O filme está sendo encarado como um retrocesso a anos anteriores a 1993, quando campanhas tentavam fazer prevenção dizendo às pessoas que elas iriam morrer de Aids.
Hoje, o eixo das campanhas está centrado na solidariedade e na vida. O objetivo é reduzir o preconceito e fazer com que os pacientes queiram se aproximar da rede de saúde.
“O filme vai assustar os jovens e afastar ainda mais os usuários de drogas injetáveis”, diz Sardá. Na região Sul, a infecção da maioria das mulheres se dá por meio de contato sexual com maridos usuários de drogas.
Pânico
Um segundo filme mostra uma menina: aos 7 anos sonha em ser artista, aos 12 anos quer ser veterinária, aos 15 quer trabalhar em cinema. Depois morreu de Aids. Na ONG Recanto do Carinho, de Florianópolis, uma menina de 12, com HIV, sonhava em ser veterinária. “Entrou em pânico ao ver o filme”, disse Sardá.
Anne Schmitz, do Grupo de Apoio às Pessoas com Aids de Criciúma (GAPAC, escreveu ao governo dizendo que crianças não queriam mais ir à escola com medo de que a mãe, com Aids, pudesse morrer.
“Nossa intenção é mesmo causar impacto, pois já temos uma geração que nasceu com acesso à informação e não se sente vulnerável”, diz Iraci Batista da Silva, coordenadora do programa de Aids de Santa Catarina.

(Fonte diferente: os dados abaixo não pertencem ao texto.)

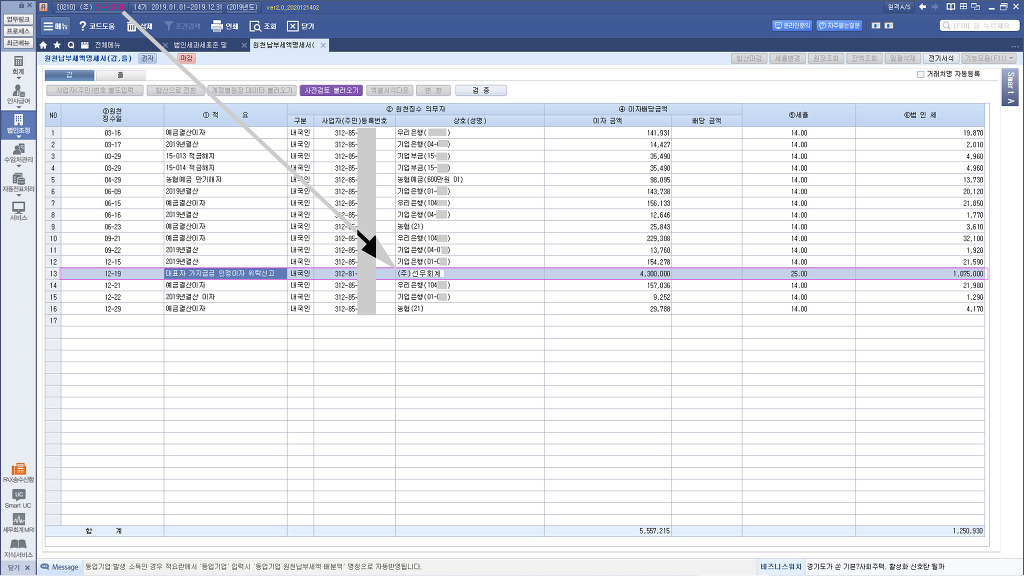Select row 13 대표자 가지급금 인정이자 entry
The height and width of the screenshot is (576, 1024).
coord(225,273)
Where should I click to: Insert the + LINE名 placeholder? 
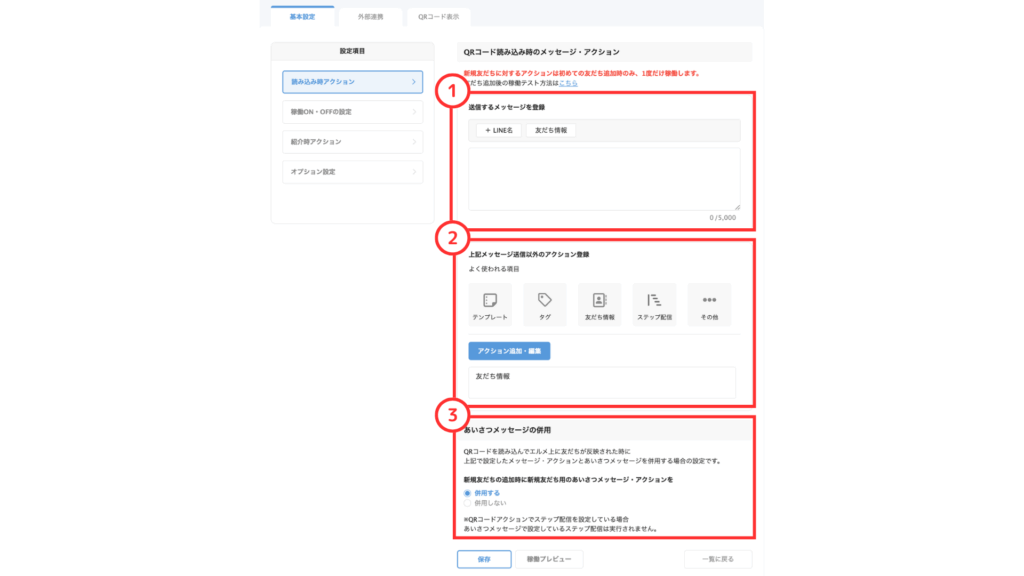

“Temos 20 anos de epidemia e a Aids não caiu no Estado, mesmo com campanhas e a estrutura necessária. As mulheres são as maiores vítimas.”
A Coordenação Nacional de Aids está preparando uma carta ao governo catarinense em que informa que a prevenção pelo medo e pelo terror não muda comportamentos.
Em São Paulo, o Fórum de ONGs-Aids do Estado de São Paulo, reunido ontem, disse que enviará uma carta ao governo de Santa Catarina “apoiando os grupos locais e repudiando o retrocesso nas campanhas”.
“Mais uma vez, as campanhas remetem ao medo e à culpa”, diz Eduardo Barbosa, presidente do Fórum que ontem reuniu representantes de cem ONGs. “Aqueles que vivem com Aids/ HIV e aqueles que trabalham com a epidemia se sentem desrespeitados com a associação da Aids com a morte, sem nenhuma contribuição para a prevenção.”
Segundo Sandro Sardá, na segunda-feira o Ministério Público, ONGs catarinenses e o governo do Estado estarão reunidos. “Vamos pedir uma reparação coletiva, com outra campanha que informe corretamente que a Aids não significa a morte.”
Números
A campanha tem um viés terrorista, mas os números mostram que Santa Catarina tem razões para se preocupar. Das dez cidades com maior incidência de Aids, cinco estão no Estado.
Itajaí, a campeã, tem 93,5 casos notificados por 100 mil habitantes -sete vezes mais que a média nacional, que é de 12,8.
Entre 2001 e 2002, a incidência de Aids na região Sudeste caiu de 20,8 por 100 mil habitantes para 17,1. Na região Sul, a redução foi de 22,1 para 20,7.
A queda, menor no Sul, se deve ao aumento de casos entre as mulheres, infectadas por seus maridos. É nessa região, no entanto, que se concentram os casos da doença por uso de droga injetável, um dos grupos mais difíceis de serem acessados.